I back away toward my car while he stalks me. "What do you mean?"

"Revenge, " he whispered right in front of my face. 

"Trench"

"Stop saying my name," he growled,  "you lost the right to utter it."

"If you just know the reason why I ende-"

He cut me off. "I don't wanna hear it, just prepare what's coming to you." 

He was about to turn around when I grip his elbow to face me again. As soon as our skin made contact,  the sparks that was lost all these years ignited. It only lasted a second because he was withdrawing from my touch. "Don't touch me!" he raged. His eyes blazing with outrage and something else I couldn't name.

"I'm beg-"

"Mommy," a tiny voice interrupted me.

Trench(POV)

A little girl interrupted whatever she was about to tell me. The panic in Summer's face was hard not to notice. It must be the thought that I saw the evidence of her moving on so fast on me. The girl was two or three, which means not even a month of my departure Summer had been carelessly fucking whoever guy she had been with. That she was knock off. And here is it the evidence in front of my eye. Her daughter that looks like her. An splitting image. Same face, same eye colors and same black hair.

This just poured lemon in my wound that wouldn't heal. Summer's sight was already unbearable. I wanted to just pulled her to my chest and show her how much I'm yearning for her company again. It was almost impossible for me to act like a hate and vengeful person in front of her, but I made it. I fooled her.

Yet, the sight of her daughter was just too much for me to take in.

I lost her twice now and it seems like I will lose her for good.

"You should go," I snapped at Summer. My temper was flaring and I didn't want to display how loss control in front of a child.

"I'm sorry," she whispered so low that the incoming sob from her was overhead. 

Just hearing it made me want to take back everything that frightened her earlier. I let my emotions overtake my entire actions when I saw her. I panic so bad I ended up screwing things.

God I still love this girl for crying out loud. Despite of the pain I endured for the last years, I'm willing for another torture just to see her even if I couldn't have her. Her sigjt is enough for me to go through my days.

She opened her car's door, stood there for a moment to wipe the tears that escaped her eyes, threw me a quick glance before entering the old car. Where the hell is her honda? This car she is driving right now looks fucking cheap and battered. 

The car was moving when I steal another glance at Summer. To find out, her daughter was staring at me, she had a smile in her face and her hands was waving me goodbye. My hand twitch to wave back before common sense hit me. Should I be acting like I'm angry with the world? How can a small girl that came from the person I love the most made me forgot for that at the moment?
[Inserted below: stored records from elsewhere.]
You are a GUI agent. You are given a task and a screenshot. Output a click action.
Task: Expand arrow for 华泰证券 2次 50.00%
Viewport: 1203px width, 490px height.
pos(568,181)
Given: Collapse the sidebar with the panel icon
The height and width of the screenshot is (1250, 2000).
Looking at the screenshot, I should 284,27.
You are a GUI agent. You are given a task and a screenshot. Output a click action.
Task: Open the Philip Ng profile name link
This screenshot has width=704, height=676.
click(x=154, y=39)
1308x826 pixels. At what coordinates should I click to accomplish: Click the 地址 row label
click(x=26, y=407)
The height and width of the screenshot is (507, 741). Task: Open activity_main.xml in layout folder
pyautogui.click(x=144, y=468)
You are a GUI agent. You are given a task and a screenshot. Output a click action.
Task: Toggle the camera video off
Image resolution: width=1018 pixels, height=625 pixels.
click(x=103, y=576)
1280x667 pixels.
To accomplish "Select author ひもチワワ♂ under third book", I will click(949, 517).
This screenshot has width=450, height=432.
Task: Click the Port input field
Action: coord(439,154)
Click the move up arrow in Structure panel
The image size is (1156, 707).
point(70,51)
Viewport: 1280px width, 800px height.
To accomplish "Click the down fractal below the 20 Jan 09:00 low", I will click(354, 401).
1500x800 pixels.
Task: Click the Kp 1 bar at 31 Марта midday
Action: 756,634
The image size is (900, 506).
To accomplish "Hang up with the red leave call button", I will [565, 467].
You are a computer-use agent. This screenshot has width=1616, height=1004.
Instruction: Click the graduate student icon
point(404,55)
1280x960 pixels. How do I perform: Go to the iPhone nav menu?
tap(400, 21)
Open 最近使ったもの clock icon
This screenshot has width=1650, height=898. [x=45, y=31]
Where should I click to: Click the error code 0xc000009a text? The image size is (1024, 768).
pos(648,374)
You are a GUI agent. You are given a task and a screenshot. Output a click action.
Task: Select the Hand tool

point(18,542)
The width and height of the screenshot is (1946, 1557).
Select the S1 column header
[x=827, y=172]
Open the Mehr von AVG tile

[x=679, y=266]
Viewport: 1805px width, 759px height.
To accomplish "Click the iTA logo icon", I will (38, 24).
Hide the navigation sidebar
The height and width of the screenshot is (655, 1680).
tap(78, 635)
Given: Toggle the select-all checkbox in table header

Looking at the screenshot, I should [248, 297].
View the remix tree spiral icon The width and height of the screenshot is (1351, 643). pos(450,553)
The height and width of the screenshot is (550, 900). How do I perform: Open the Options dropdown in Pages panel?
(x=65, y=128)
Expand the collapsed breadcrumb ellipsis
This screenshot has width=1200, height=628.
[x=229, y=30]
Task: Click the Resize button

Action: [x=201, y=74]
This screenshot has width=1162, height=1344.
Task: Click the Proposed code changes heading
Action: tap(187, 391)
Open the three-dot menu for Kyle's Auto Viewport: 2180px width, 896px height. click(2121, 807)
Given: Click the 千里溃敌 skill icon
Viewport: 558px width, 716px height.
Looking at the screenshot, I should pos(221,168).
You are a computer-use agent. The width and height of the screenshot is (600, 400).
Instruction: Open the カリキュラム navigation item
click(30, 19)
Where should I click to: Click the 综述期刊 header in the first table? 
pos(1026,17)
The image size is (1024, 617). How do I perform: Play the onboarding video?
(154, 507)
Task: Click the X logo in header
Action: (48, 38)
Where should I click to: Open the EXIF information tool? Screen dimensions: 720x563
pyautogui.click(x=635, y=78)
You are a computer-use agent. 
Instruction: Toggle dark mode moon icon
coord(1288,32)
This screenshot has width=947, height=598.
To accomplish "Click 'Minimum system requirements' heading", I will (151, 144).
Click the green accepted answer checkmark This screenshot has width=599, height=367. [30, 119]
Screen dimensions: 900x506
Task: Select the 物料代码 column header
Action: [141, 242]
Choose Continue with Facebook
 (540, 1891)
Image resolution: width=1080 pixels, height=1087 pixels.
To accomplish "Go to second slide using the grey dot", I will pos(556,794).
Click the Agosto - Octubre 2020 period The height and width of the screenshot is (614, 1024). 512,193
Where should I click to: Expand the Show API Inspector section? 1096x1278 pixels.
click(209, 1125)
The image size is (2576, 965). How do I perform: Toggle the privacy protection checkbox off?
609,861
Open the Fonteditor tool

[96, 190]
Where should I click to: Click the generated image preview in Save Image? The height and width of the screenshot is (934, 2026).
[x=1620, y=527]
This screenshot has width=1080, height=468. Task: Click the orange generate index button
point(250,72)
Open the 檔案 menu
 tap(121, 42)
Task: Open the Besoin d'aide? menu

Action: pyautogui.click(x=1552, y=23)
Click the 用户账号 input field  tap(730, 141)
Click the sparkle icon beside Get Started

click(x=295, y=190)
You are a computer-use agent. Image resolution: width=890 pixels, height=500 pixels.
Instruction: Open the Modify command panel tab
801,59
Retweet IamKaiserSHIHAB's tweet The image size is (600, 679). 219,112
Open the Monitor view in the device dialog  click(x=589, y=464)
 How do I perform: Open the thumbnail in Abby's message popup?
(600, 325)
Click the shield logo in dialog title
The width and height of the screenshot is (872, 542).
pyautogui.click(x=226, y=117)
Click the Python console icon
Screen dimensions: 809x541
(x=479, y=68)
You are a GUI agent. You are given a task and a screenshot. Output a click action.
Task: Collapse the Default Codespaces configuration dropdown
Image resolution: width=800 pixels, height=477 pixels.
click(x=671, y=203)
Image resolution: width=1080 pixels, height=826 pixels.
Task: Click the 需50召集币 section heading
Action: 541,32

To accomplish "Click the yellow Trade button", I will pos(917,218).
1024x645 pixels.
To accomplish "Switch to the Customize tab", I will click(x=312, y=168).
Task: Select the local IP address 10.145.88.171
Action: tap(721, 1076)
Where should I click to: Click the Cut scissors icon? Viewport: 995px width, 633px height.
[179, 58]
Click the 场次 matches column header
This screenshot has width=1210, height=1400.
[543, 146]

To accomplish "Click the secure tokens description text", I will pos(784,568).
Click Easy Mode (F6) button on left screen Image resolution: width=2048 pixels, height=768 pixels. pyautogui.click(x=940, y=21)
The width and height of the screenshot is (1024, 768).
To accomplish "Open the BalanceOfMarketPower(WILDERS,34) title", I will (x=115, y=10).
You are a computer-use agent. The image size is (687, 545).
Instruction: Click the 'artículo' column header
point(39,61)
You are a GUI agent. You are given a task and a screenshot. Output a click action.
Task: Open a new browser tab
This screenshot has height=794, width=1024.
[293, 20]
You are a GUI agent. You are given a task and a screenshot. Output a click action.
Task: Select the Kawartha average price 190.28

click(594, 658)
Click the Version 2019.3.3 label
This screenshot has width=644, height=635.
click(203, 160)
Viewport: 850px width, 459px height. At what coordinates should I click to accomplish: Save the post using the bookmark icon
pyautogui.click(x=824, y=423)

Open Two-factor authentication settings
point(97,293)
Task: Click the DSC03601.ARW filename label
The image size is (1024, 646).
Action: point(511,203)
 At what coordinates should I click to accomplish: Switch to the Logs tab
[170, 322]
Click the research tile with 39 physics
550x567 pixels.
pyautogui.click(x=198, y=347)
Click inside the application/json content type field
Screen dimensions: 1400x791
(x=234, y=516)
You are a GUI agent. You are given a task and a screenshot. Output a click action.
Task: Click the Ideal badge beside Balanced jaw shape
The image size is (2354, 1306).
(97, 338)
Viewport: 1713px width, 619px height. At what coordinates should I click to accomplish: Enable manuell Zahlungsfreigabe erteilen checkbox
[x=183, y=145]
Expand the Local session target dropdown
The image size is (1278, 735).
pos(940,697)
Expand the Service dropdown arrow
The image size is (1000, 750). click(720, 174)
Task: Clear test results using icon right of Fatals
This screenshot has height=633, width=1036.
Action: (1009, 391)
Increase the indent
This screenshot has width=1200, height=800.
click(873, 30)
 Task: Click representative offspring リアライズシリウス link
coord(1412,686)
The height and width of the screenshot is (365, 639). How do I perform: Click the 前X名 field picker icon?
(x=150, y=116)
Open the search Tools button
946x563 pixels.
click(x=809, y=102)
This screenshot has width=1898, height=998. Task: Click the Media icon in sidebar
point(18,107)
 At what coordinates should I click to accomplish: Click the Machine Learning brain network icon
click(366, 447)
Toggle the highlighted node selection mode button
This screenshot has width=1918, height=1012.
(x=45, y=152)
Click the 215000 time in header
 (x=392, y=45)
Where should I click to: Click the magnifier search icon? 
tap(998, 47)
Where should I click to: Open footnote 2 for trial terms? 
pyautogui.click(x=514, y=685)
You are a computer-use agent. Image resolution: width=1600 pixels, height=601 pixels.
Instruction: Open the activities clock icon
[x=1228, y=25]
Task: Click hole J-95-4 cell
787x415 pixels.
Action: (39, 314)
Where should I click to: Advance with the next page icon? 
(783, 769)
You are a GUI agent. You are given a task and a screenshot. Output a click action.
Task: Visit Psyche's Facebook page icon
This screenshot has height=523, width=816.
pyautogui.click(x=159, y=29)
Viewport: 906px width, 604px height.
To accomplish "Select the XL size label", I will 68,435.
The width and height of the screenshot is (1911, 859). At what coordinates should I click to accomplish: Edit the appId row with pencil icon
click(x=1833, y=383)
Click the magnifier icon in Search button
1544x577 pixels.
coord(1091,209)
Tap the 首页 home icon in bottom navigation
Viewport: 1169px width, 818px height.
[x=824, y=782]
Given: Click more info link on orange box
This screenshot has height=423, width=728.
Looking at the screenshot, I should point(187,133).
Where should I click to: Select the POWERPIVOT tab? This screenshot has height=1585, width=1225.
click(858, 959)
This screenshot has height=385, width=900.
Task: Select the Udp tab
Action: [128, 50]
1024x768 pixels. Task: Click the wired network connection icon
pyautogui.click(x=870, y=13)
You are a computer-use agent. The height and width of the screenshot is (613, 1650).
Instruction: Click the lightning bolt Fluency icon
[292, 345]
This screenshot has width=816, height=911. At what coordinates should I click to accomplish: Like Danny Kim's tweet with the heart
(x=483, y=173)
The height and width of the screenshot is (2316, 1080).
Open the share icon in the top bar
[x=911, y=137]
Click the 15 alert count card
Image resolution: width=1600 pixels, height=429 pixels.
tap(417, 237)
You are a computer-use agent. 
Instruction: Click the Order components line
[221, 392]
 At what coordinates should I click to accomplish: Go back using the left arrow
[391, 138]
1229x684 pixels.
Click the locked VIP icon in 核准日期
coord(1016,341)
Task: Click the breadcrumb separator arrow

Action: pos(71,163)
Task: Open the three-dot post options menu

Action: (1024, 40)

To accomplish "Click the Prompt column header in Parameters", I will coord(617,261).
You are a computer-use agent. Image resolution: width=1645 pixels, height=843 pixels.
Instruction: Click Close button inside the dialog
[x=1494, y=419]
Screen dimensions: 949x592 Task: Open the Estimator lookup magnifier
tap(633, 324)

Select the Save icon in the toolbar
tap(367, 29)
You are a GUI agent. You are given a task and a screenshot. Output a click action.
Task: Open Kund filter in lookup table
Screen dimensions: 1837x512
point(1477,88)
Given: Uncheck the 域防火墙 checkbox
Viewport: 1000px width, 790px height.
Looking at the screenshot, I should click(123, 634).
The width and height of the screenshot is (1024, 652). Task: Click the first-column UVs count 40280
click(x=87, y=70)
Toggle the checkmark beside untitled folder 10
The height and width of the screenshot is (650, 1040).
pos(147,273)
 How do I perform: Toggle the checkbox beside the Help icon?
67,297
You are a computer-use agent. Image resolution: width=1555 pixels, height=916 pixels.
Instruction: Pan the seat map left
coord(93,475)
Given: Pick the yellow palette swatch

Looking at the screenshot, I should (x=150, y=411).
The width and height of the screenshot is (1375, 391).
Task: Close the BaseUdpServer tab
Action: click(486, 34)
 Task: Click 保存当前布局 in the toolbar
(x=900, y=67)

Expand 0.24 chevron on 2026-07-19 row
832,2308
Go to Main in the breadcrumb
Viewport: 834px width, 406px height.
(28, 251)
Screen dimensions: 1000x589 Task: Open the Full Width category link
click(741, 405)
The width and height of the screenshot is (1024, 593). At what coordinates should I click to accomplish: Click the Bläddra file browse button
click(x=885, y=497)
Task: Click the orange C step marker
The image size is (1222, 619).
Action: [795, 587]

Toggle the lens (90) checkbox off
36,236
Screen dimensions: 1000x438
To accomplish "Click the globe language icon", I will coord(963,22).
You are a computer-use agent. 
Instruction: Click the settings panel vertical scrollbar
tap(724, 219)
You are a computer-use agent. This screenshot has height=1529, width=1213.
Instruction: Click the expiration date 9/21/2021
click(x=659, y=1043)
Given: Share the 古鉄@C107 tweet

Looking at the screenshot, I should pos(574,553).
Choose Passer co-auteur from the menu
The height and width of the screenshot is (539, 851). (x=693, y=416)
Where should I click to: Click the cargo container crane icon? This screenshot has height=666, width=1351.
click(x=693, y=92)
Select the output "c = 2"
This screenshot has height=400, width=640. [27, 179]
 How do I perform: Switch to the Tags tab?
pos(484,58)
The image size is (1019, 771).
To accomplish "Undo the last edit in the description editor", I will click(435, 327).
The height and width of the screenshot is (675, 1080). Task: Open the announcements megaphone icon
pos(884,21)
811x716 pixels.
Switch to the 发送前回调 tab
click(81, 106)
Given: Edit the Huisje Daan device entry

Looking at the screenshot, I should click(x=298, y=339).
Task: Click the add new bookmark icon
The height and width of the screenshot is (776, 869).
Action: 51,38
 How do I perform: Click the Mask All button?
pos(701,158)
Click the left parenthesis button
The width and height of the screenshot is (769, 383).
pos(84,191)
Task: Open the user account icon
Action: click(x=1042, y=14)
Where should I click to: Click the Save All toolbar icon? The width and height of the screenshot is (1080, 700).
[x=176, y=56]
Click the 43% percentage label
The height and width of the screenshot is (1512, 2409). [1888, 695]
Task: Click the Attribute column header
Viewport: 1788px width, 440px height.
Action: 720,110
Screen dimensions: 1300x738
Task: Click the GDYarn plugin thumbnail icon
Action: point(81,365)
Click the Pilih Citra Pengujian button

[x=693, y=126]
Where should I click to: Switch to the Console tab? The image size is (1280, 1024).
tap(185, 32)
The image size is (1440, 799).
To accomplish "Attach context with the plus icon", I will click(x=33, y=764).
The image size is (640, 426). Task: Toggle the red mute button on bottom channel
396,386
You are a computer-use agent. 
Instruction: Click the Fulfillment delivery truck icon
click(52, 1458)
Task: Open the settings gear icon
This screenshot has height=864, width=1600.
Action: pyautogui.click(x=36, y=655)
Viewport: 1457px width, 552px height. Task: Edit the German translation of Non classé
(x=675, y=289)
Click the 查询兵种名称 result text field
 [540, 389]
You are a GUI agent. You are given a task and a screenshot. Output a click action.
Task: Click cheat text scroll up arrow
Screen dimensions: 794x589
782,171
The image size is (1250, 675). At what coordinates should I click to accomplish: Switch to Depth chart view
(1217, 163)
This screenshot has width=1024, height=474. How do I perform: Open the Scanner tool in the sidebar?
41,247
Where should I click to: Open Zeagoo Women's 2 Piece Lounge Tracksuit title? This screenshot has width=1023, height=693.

Is every person connected to her have this power over me? God I'm pathetic.

I'm pathetic enough that I keep replaying what I felt earlier when she touch me. Just the simple touch did giddy, exciting and thrilling things inside of my body. Those emotions were I've been looking since the last time I saw her. No one ever gave me those for the last years until she came back in my life again. Come to think of it, those feelings didn't really go away,  they are still there staying dormant like a volcano only to come in the open when that one stimuli made it presence to stir it to life. 

But despite all I felt, I'm not still happy...

The only way I can be happy again is have her beside me. And I think that would never happen.  She's taken, settled and has a daughter. Add Kilt's existence in the picture. When I saw them talking, I thought I will lose it back there. Of all the guy in the world,  why did she choose tha douche. By their forlorn expression awhile back, I guess douchebag didn't want anything to do with their daughter. 

Their daughter...

Why did that sound stirred outburst inside me?

Oh yeah co'z I want my girl back.

God damn you Kilt!

Maybe I should kill him and get Summer. The daughter can stay as long as I'll be with the mother.

Yeah, I guess that will be my brilliant plan in the future.